[Records excerpted from a collection]
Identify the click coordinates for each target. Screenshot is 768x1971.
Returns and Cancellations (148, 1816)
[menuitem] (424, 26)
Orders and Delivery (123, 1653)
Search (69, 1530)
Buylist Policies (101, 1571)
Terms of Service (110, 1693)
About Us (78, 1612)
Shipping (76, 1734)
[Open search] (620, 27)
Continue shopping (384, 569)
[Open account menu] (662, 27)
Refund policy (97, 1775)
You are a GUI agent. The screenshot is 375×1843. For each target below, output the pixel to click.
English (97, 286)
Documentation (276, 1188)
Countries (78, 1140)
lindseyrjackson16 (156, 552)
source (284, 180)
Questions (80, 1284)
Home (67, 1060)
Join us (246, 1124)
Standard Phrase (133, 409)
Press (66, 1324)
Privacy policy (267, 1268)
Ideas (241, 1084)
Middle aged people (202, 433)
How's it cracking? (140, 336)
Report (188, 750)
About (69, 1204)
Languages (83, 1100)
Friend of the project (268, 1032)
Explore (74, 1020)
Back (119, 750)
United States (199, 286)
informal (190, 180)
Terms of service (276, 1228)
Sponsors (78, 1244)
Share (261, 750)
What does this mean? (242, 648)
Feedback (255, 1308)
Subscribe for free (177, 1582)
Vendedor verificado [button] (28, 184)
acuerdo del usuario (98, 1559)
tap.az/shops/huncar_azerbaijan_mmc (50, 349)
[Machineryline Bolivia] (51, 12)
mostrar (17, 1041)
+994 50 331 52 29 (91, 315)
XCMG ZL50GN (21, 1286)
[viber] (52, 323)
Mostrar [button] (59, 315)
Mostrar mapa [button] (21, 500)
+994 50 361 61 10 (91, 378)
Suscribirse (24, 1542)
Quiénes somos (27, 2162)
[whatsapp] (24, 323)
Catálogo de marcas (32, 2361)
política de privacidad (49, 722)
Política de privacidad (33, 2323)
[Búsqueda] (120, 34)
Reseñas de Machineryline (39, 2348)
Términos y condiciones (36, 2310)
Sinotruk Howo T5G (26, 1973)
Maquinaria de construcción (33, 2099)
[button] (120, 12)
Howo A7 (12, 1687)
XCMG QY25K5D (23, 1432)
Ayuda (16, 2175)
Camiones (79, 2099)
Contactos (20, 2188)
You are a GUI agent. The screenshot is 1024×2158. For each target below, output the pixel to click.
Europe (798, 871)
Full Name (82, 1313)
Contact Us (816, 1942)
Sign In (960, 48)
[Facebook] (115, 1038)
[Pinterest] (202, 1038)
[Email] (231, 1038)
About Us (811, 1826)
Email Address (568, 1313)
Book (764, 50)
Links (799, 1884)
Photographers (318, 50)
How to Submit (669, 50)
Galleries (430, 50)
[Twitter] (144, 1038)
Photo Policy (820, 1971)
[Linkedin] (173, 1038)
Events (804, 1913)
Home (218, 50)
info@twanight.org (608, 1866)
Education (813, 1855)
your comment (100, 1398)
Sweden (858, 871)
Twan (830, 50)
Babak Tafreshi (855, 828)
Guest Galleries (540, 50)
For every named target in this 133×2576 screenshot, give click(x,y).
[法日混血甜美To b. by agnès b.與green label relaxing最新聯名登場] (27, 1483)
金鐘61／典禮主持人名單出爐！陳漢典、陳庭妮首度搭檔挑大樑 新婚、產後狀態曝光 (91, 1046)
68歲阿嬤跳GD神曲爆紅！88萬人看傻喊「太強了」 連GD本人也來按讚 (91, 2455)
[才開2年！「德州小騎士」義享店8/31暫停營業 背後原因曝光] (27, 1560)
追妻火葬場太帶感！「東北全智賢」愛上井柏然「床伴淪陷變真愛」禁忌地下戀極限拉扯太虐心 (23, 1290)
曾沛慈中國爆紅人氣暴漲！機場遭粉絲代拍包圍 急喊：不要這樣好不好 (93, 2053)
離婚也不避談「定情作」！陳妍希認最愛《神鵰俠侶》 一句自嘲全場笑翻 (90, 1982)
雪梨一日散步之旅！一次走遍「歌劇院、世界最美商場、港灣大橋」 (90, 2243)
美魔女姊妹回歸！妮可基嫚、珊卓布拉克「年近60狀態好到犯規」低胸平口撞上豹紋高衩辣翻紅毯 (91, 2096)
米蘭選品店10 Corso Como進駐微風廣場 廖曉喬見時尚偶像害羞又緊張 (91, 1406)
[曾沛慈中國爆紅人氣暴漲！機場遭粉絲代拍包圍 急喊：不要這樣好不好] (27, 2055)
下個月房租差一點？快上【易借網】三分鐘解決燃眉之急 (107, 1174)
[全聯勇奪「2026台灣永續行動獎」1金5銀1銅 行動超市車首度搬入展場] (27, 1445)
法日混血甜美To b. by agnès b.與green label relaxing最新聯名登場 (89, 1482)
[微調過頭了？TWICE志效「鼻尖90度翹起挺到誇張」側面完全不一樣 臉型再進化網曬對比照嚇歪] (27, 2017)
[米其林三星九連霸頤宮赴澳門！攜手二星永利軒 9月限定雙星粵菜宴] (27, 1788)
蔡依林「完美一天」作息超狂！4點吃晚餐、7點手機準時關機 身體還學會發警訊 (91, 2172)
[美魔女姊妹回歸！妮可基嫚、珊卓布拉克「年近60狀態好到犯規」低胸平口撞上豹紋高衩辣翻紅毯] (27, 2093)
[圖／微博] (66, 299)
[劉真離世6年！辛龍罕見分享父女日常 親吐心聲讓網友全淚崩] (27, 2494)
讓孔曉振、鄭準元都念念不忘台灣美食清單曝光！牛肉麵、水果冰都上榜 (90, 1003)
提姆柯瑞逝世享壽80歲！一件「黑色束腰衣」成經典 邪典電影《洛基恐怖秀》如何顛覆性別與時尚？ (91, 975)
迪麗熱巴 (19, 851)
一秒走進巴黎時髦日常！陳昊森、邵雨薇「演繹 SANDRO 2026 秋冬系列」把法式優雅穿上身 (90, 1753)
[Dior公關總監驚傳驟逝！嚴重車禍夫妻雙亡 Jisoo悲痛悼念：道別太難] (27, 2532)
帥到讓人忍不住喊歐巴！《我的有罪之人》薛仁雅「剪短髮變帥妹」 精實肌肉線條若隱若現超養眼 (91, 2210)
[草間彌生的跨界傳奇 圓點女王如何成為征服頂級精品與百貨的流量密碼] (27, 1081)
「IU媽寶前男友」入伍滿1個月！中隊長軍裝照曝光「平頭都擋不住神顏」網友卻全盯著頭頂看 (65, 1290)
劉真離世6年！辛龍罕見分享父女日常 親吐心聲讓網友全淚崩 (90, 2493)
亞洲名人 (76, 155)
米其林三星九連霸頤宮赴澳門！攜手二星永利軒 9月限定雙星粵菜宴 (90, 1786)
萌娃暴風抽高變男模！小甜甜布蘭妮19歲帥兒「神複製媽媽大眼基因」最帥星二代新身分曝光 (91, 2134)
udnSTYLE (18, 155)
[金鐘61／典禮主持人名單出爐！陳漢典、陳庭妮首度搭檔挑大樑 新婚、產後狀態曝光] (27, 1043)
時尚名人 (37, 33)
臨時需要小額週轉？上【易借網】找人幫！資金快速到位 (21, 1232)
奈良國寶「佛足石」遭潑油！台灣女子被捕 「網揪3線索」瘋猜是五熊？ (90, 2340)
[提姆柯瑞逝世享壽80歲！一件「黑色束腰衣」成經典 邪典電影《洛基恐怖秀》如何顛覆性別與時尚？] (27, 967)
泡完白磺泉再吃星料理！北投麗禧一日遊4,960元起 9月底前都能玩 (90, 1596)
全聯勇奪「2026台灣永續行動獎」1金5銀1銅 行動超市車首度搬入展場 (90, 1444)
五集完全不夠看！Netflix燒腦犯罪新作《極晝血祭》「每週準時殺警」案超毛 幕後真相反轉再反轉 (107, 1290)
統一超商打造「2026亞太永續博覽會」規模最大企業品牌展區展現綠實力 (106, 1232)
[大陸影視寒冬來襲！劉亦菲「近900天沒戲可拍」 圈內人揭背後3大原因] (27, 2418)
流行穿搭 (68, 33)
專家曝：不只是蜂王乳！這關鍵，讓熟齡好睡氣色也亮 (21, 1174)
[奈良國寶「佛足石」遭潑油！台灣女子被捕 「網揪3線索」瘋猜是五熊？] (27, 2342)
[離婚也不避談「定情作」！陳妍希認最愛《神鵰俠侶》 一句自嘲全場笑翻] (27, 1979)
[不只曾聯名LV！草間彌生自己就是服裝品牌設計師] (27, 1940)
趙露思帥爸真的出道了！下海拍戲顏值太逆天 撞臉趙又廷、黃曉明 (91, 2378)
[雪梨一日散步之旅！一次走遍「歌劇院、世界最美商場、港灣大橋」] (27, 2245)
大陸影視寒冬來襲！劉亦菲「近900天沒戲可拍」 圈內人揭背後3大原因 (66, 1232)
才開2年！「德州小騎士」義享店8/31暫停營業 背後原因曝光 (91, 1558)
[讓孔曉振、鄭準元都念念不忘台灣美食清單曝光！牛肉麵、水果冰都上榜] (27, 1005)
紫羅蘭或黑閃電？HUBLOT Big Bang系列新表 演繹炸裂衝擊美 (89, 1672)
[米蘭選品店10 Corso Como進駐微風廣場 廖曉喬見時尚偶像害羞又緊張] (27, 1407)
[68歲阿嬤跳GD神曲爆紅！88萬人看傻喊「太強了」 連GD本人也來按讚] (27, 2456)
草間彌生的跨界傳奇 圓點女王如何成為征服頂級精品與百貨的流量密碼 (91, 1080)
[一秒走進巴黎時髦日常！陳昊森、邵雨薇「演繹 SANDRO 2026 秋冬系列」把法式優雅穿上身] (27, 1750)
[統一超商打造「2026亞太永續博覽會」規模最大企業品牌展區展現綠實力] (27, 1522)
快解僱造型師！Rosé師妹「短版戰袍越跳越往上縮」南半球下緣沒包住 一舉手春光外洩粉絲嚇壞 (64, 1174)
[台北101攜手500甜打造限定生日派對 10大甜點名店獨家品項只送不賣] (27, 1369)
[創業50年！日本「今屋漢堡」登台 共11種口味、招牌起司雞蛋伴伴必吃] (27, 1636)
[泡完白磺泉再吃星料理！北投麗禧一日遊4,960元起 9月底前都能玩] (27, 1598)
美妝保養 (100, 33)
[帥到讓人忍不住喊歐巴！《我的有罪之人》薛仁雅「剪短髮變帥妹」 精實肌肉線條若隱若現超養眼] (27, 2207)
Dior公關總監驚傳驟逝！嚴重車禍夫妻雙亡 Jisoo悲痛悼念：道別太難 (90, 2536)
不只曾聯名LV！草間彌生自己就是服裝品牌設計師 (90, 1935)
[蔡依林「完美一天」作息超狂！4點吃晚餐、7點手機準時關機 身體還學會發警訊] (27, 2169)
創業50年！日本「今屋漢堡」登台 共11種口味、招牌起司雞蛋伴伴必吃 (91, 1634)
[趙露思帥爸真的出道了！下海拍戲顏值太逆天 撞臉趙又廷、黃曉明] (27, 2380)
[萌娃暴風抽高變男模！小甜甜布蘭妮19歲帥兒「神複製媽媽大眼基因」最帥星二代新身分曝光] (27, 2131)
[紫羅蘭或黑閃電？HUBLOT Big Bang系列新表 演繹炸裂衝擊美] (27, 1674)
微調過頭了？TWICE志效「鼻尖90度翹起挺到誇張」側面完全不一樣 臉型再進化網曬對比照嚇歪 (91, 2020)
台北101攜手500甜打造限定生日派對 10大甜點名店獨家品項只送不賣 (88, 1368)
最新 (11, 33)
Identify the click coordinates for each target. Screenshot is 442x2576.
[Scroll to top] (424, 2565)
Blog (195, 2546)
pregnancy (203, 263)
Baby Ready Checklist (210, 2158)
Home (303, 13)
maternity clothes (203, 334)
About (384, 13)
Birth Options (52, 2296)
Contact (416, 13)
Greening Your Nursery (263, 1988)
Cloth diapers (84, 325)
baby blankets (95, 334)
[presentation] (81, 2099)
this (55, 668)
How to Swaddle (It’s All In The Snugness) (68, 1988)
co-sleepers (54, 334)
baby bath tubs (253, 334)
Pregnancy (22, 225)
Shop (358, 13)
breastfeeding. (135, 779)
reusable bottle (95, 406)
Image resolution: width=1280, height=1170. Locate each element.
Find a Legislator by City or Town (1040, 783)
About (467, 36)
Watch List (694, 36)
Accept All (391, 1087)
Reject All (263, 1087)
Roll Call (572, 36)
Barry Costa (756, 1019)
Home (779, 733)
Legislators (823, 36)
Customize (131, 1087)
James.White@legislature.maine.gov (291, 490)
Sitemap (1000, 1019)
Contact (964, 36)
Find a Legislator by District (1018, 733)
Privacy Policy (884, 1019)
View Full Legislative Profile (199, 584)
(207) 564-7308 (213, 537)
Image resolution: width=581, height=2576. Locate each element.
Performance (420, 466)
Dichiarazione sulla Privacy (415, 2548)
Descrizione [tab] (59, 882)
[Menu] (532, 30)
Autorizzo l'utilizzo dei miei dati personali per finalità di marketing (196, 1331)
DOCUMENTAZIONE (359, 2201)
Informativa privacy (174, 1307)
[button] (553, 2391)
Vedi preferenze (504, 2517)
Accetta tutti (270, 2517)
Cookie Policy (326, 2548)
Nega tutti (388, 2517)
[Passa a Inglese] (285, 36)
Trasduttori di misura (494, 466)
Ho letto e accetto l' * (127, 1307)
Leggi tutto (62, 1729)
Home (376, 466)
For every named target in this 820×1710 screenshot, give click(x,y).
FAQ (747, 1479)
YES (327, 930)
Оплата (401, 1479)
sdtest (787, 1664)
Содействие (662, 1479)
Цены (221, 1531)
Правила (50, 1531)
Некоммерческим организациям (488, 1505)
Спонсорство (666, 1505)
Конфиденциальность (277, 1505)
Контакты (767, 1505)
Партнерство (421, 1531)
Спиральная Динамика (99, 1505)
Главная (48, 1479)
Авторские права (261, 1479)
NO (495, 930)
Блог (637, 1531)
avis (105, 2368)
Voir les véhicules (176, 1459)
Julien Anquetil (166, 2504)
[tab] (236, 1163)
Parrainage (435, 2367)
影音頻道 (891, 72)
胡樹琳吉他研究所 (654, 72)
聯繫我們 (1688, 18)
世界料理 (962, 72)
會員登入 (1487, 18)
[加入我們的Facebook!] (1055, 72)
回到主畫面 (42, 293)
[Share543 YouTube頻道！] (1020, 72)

Problem description:
Take the lines above from the one containing "Terms of service (276, 1228)" down to the one containing "Europe (798, 871)", and transcribe them exactly, both ends included.

Output for this exercise:
Terms of service (276, 1228)
Sponsors (78, 1244)
Share (261, 750)
What does this mean? (242, 648)
Feedback (255, 1308)
Subscribe for free (177, 1582)
Vendedor verificado [button] (28, 184)
acuerdo del usuario (98, 1559)
tap.az/shops/huncar_azerbaijan_mmc (50, 349)
[Machineryline Bolivia] (51, 12)
mostrar (17, 1041)
+994 50 331 52 29 (91, 315)
XCMG ZL50GN (21, 1286)
[viber] (52, 323)
Mostrar [button] (59, 315)
Mostrar mapa [button] (21, 500)
+994 50 361 61 10 (91, 378)
Suscribirse (24, 1542)
Quiénes somos (27, 2162)
[whatsapp] (24, 323)
Catálogo de marcas (32, 2361)
política de privacidad (49, 722)
Política de privacidad (33, 2323)
[Búsqueda] (120, 34)
Reseñas de Machineryline (39, 2348)
Términos y condiciones (36, 2310)
Sinotruk Howo T5G (26, 1973)
Maquinaria de construcción (33, 2099)
[button] (120, 12)
Howo A7 (12, 1687)
XCMG QY25K5D (23, 1432)
Ayuda (16, 2175)
Camiones (79, 2099)
Contactos (20, 2188)
You are a GUI agent. The screenshot is 1024×2158. For each target below, output the pixel to click.
Europe (798, 871)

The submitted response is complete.